> Hmm, there's a misunderstanding. bf_releasebuffer is called exactly
> once for each call to bf_getbuffer.

Wrong: http://bugs.python.org/issue7433

static int
memory_getbuf(PyMemoryViewObject *self, Py_buffer *view, int flags)
{
    int res = 0;
    CHECK_RELEASED_INT(self);
    if (self->view.obj != NULL)
        res = PyObject_GetBuffer(self->view.obj, view, flags);
    if (view)
        dup_buffer(view, &self->view);
    return res;
}

After this, PyBuffer_Release will be called twice: once on the data in *view, by whoever acquired the buffer from memoryview, and once on self->view, by memory_dealloc. Both with the same bit-by-bit content of the Py_buffer structure.

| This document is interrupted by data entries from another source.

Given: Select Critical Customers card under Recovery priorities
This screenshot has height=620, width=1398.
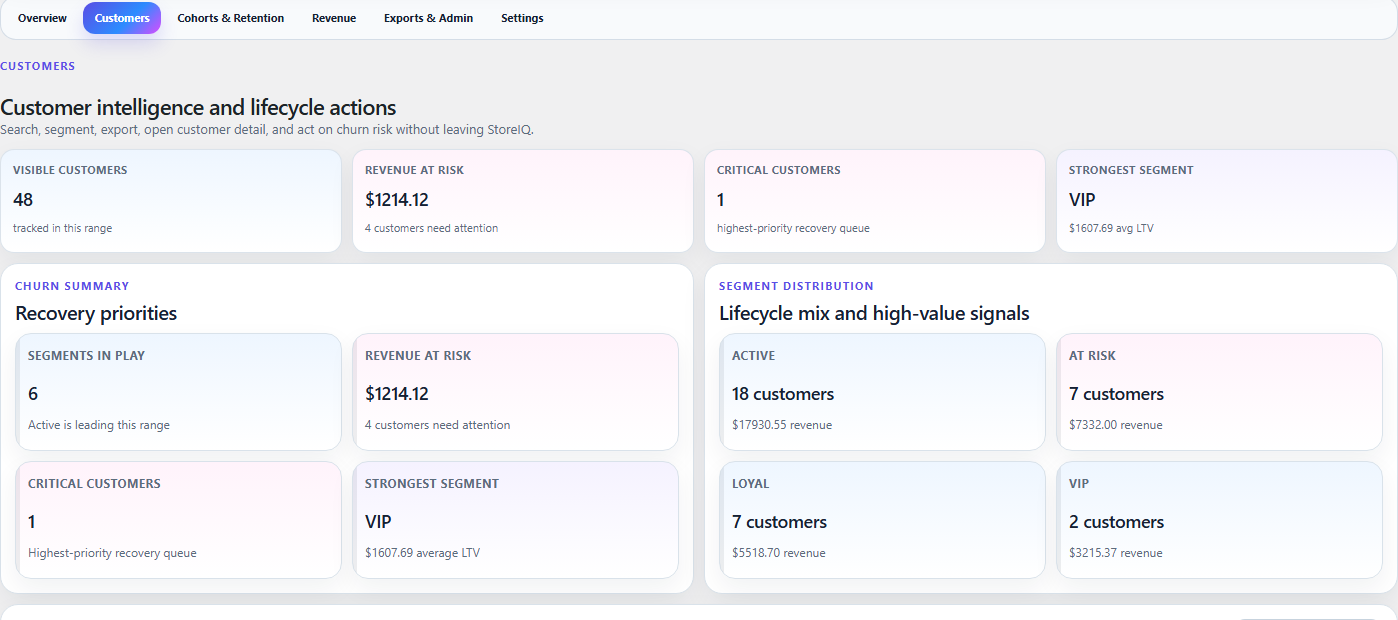Looking at the screenshot, I should pyautogui.click(x=178, y=520).
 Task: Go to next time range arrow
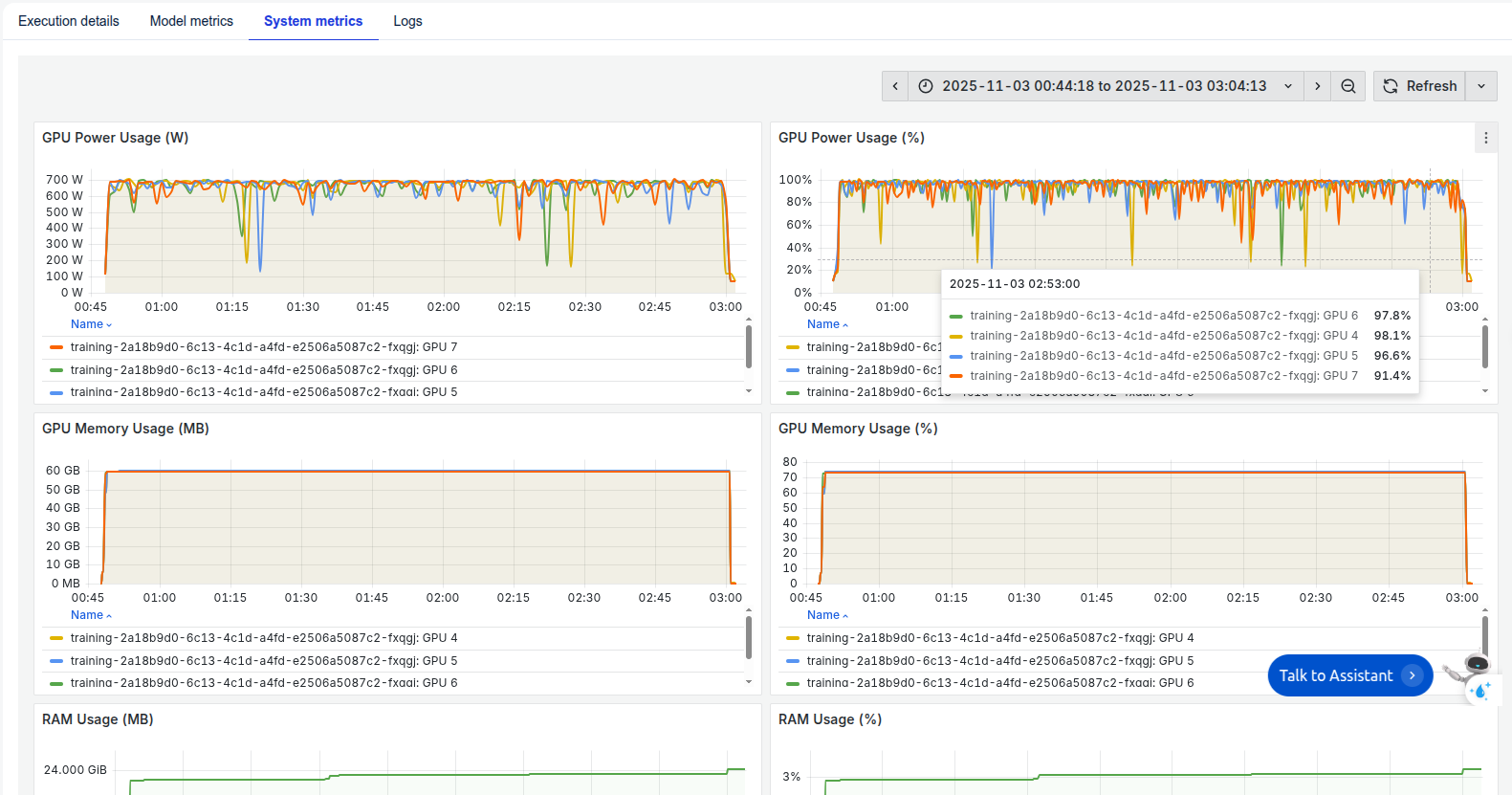(1317, 86)
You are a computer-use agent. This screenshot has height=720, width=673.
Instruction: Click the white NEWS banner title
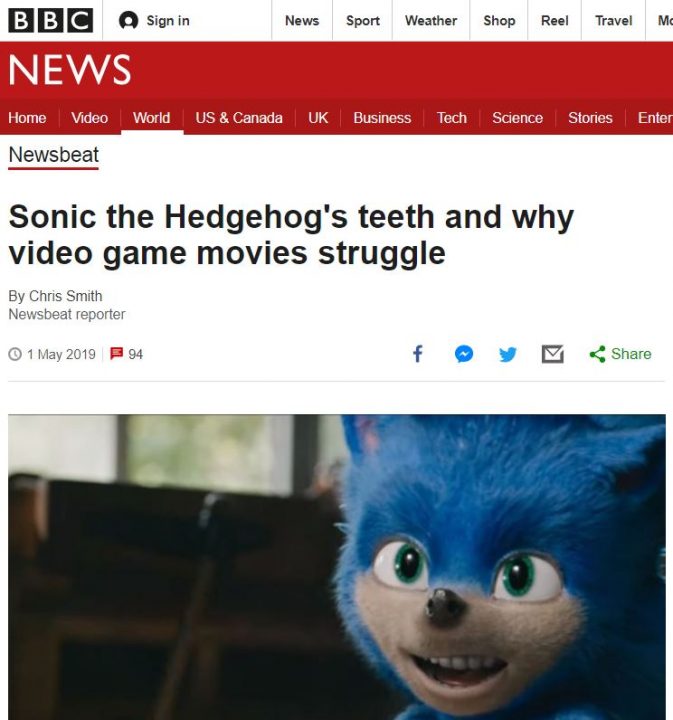[x=70, y=69]
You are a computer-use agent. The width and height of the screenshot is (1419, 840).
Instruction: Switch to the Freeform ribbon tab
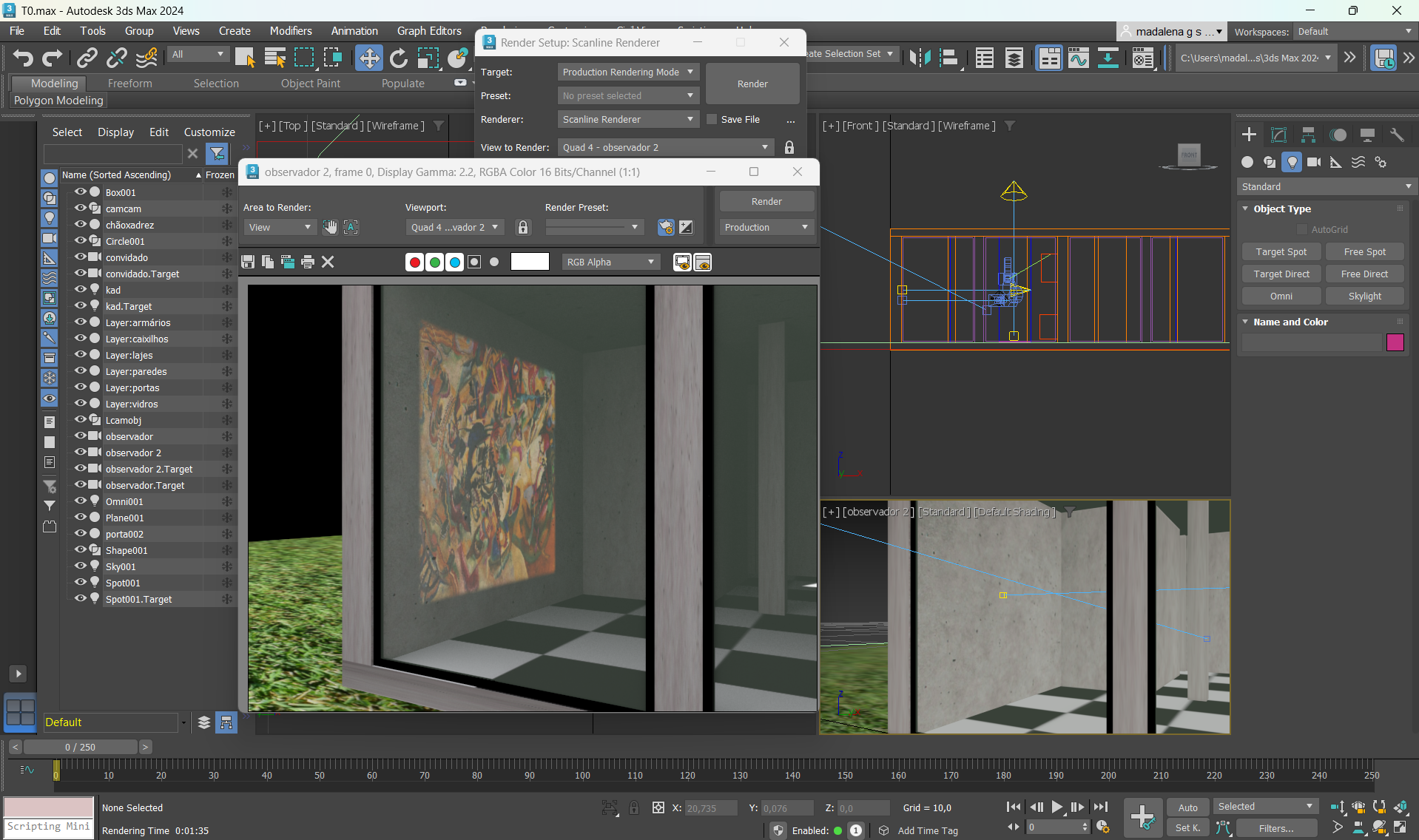pyautogui.click(x=129, y=84)
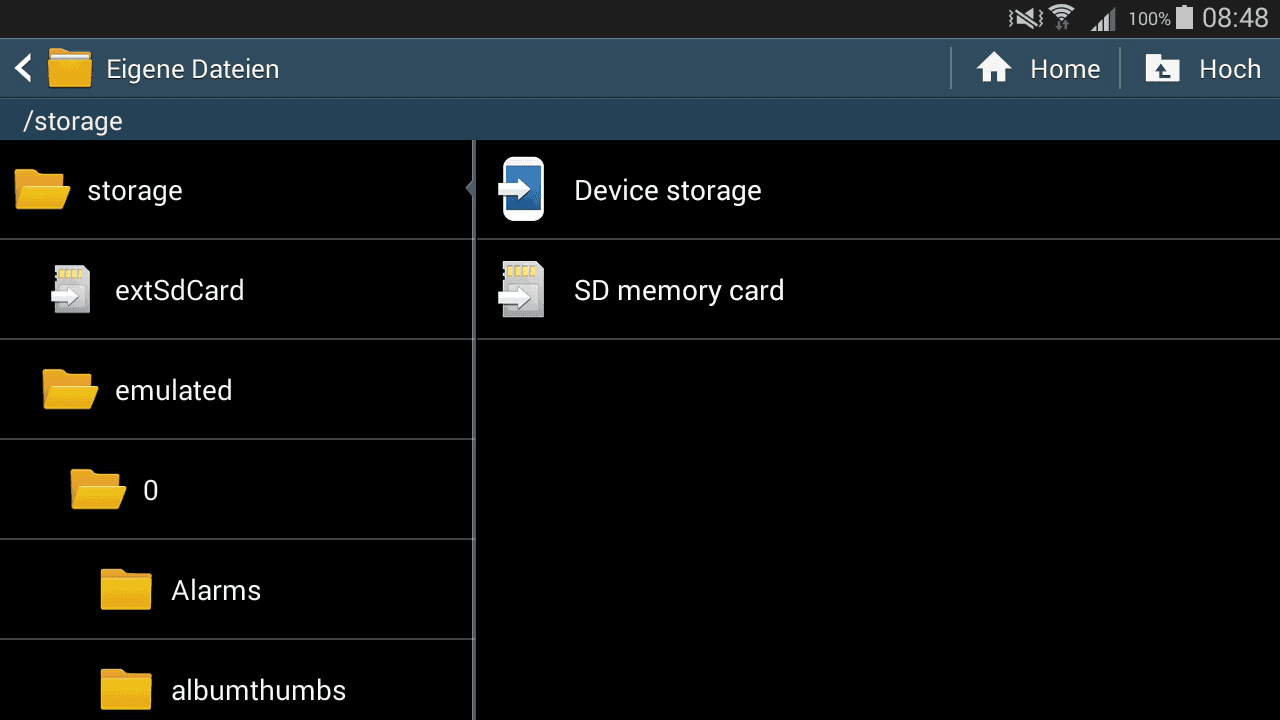Tap the Home house icon
The image size is (1280, 720).
[x=994, y=69]
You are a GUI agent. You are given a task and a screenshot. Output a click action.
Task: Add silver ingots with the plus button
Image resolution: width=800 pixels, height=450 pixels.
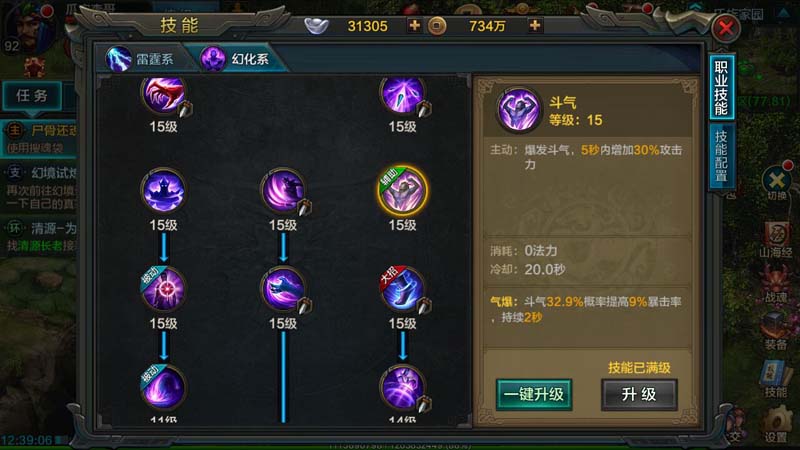(x=415, y=25)
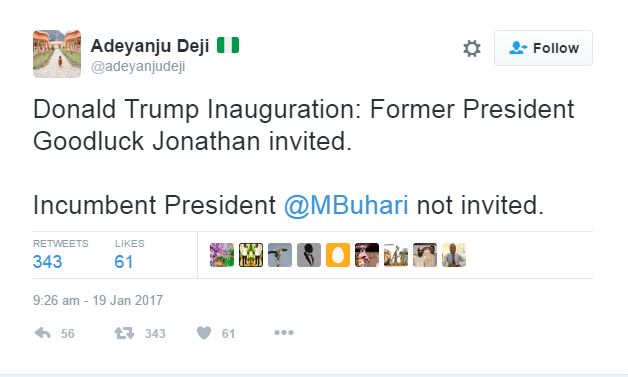Open the first liker's colorful avatar

click(222, 255)
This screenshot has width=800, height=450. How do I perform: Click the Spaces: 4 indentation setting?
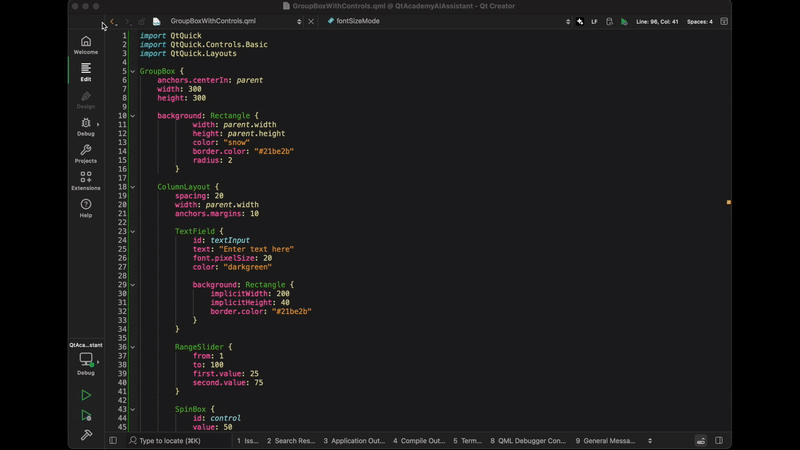[x=699, y=21]
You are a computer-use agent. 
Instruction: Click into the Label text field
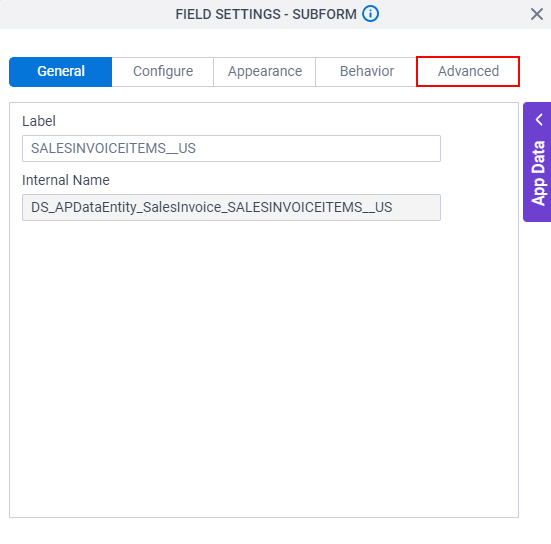point(231,148)
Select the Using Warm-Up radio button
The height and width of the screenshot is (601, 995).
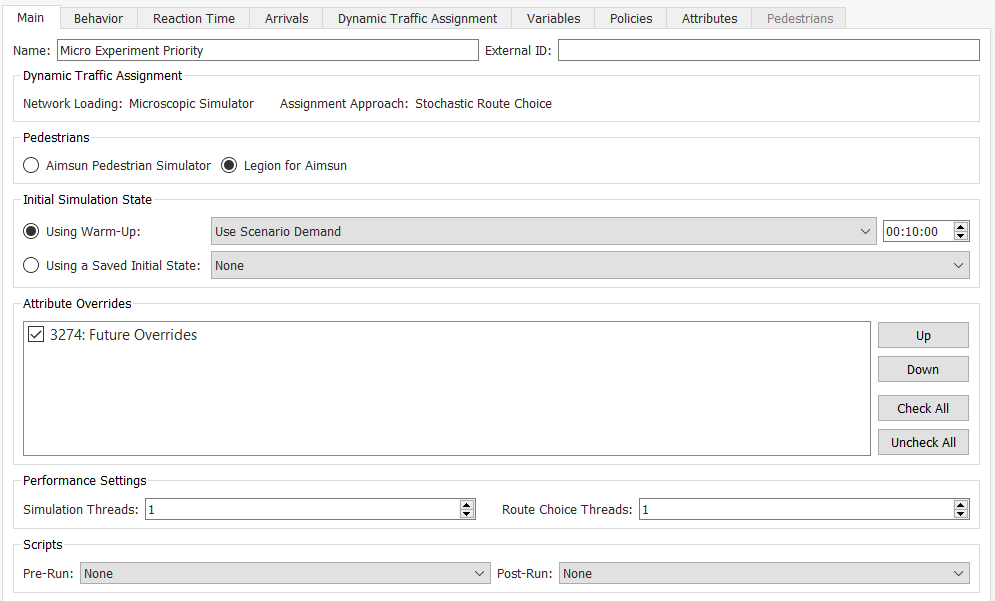(32, 231)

Because there are two Py_buffer structures here, setting view.obj to NULL in PyBuffer_Release does not guarantee correct calls to bf_releasebuffer.

Note that the view.internal pointer is also clobbered above.

> >  So, `bf_releasebuffer` cannot rely on (i) the data in Py_buffer
> > being what `bf_getbuffer` put there,
> 
> Well, why should it rely on that?

Because that makes implementing the exporter much easier. Also, writing an implementation for MemoryViewObject does not require clobbering the structure, and I doubt it helps much.

> > So, `bf_releasebuffer` cannot be used to release any resources
> > allocated in `bf_getbuffer`.
>
> AFAICT, it can. That's what the "internal" pointer is for.

Sure, guaranteeing that view->internal pointer is not toyed with would also be enough.

But the documentation should spell out very explicitly what the bf_releasebuffer call can rely on.